Required work
Please transcribe the data word for word, starting at the line that contains "You are a GUI" and stopping after the final line of the data. Leave the pictures out of your answer.

Data for this task
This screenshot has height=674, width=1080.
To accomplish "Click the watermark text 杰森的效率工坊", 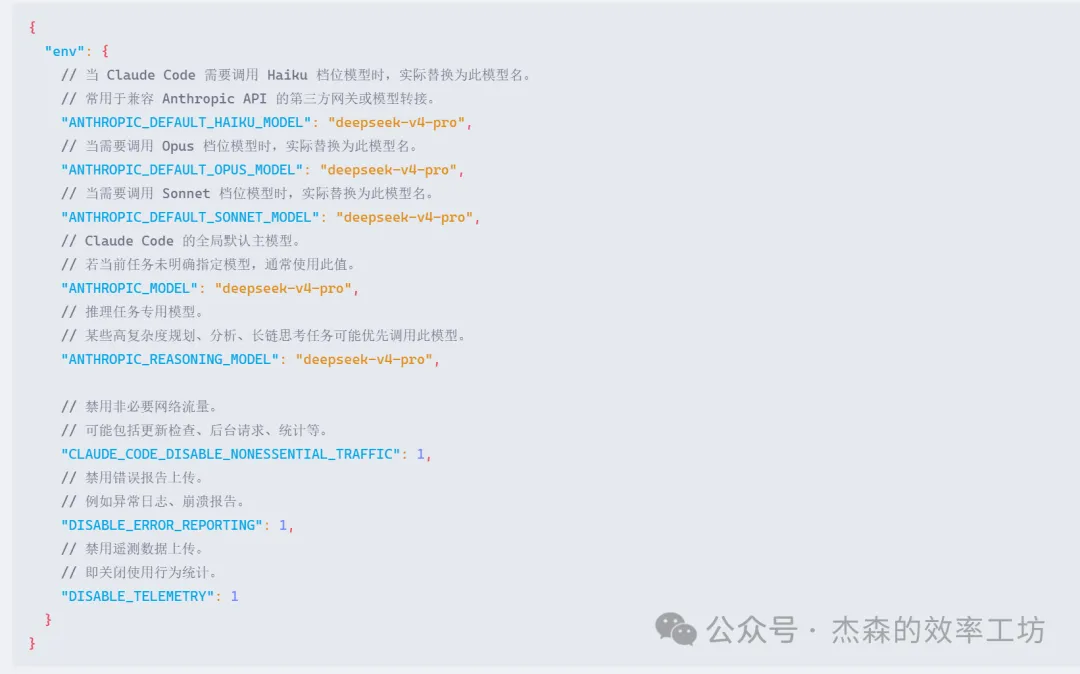I will click(x=938, y=630).
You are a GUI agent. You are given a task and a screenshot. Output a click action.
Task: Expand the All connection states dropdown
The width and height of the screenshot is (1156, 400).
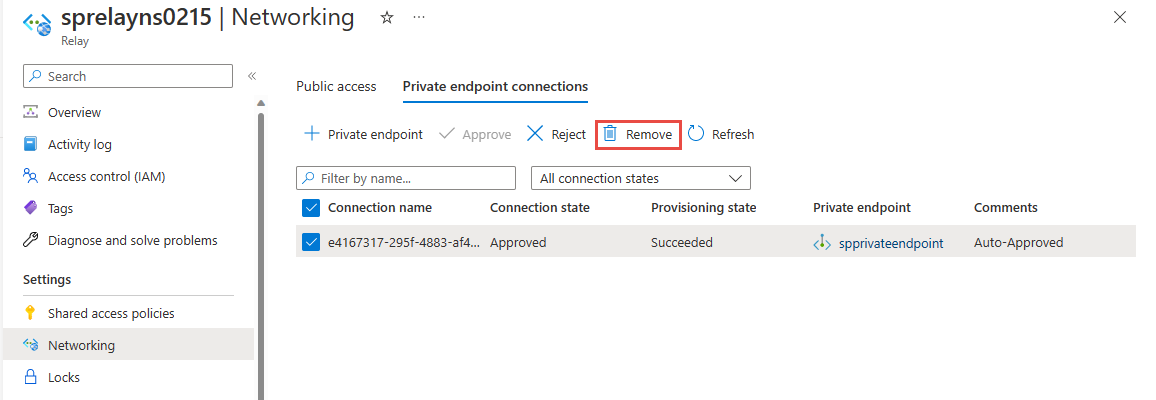pyautogui.click(x=640, y=178)
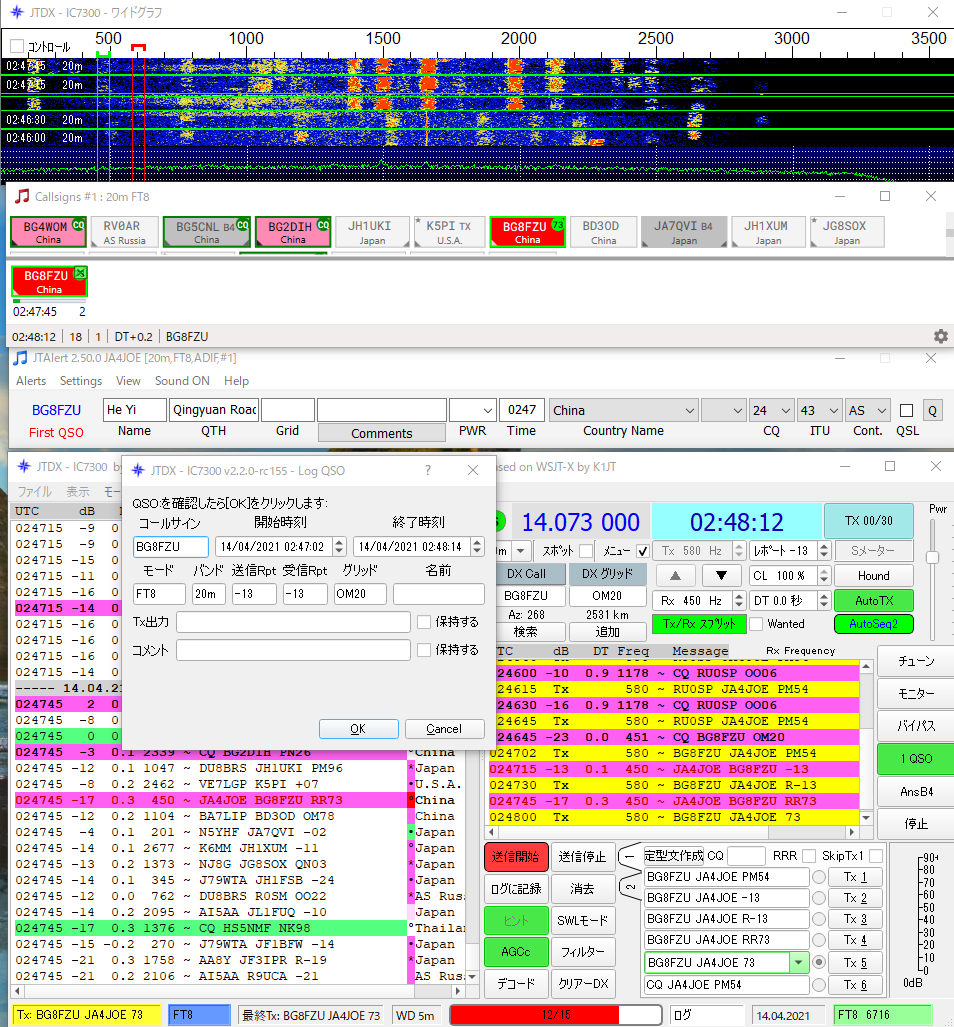
Task: Select the JH1UKI Japan callsign tile
Action: 369,232
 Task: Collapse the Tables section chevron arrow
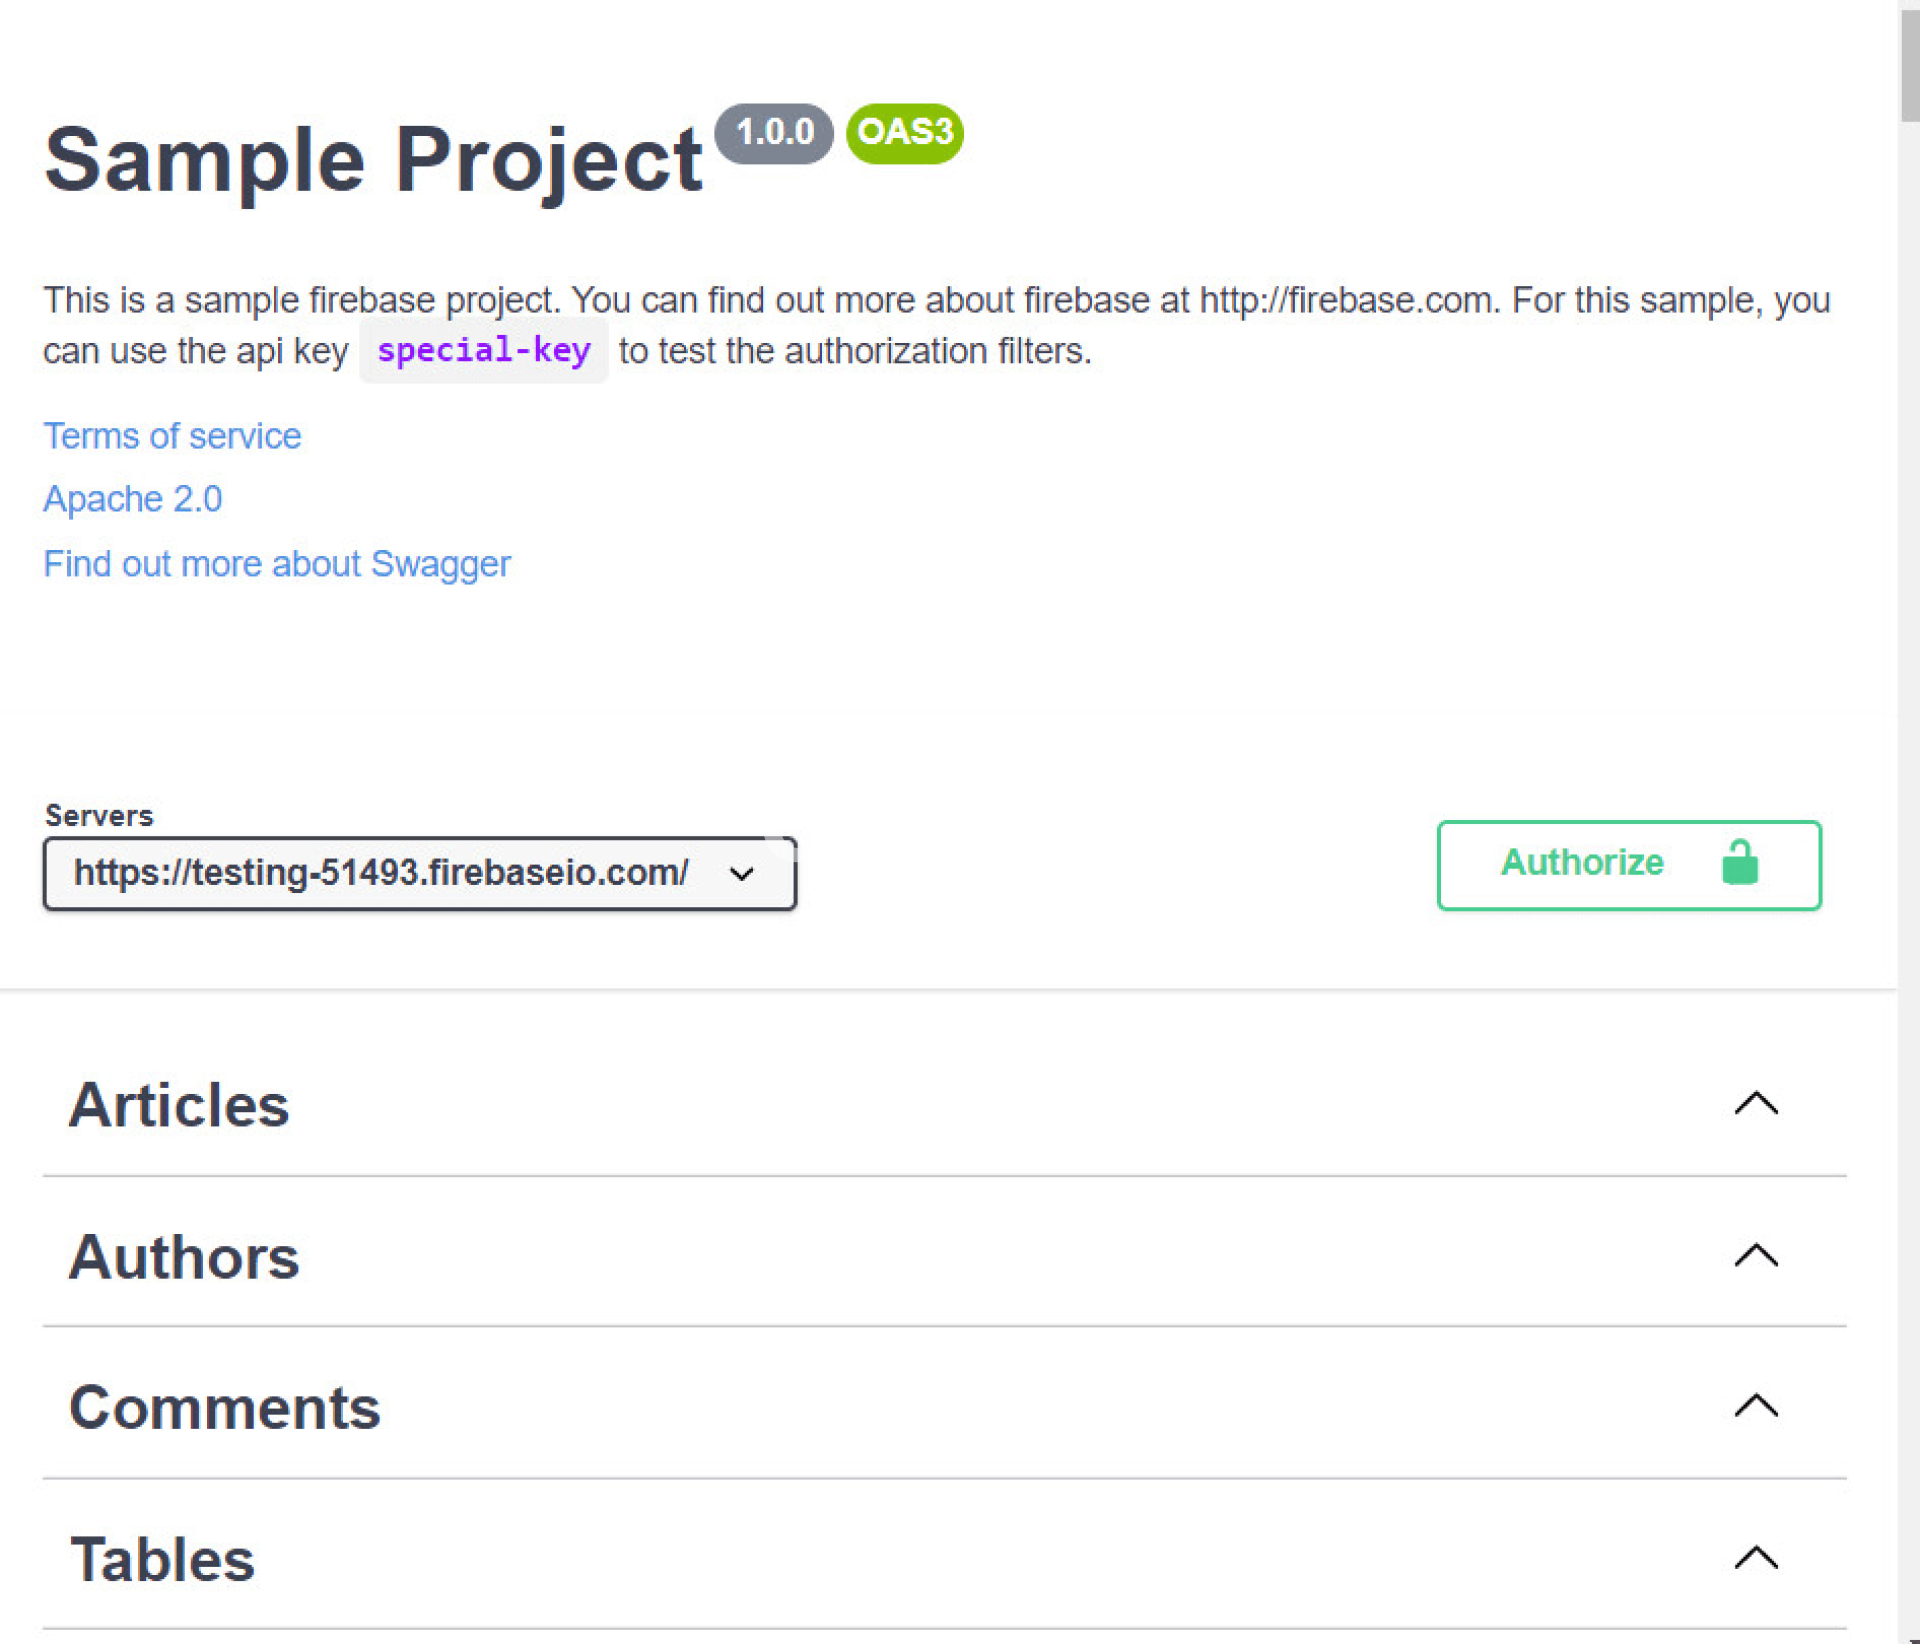1755,1557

Solution to the problem
You are a GUI agent. You are given a task and a screenshot. Output a click action.
Task: Expand the All connection states dropdown
The width and height of the screenshot is (1156, 400).
pyautogui.click(x=640, y=178)
Task: Select the JH1UKI Japan callsign tile
Action: 369,232
 Task: Collapse the Tables section chevron arrow
1755,1557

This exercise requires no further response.